The candidate for the vaccine will be tested in Chicago Hospital at the University of Illinois. The hospital said the study is scheduled to begin on July 9.

ABC7 spoke about the study with Dr. Richard Novak.

"I'm both excited and stressed because this is a huge undertaking. It's a very large study, and it's growing very quickly," Dr. Novak said. "This is a great opportunity for us to participate in a, in a strategy or a trial rather that will eventually, hopefully will lead to a prevention method it will allow us to gradually get back to what we used to call normal."
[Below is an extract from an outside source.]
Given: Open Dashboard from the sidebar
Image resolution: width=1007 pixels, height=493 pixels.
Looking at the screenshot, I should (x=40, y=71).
UIC is the only site selected for the trial study in Chicago that is administered by the National Institute for Allergy and Infection Diseases.

"One of the reasons that we may have been included is because, well because of our experience with doing these studies and because... we've been successful in enrolling people of color and minorities," Dr. Novak said.

The candidate for the Moderna vaccine is based on RNA and aims to produce antibodies to protect against COVID-19.

"RNA vaccines represent a new class of vaccines that researchers hope will be more effective than other types," Novak said. "The application of this type of innovation to COVID-19 is exciting, although the need for a vaccine of any type against COVID-19 is a pressing and urgent public health necessity."

Up to 30,000 people are enrolled in the trial, and about 1,000 are initially enrolled through UIC. Forty percent of participants in the trial will be over 65 years old.

"The study really is aimed at people who are likely to get clinically ill," Dr. Novak said. "If they get COVID-19. So it's going to aim at people over the age of 65, and people with some underlying chronic illness like high blood pressure, diabetes, because they're particularly at risk of getting sick if they contract the illness."

For two years, the test would track the citizens and see how long the vaccination may be successful.

"Well, right now we're taking names of people who are interested," Dr. Novak said. "We'll take their names now and then later we will contact them and evaluate whether or not they qualify for the study based on those restrictions for enrollment."

Novak said UIC needs to hire more staff quickly, and that this is the largest study he's been involved in. If the vaccine proves effective, this would be the last phase of the trial before the vaccine is quickly produced and distributed.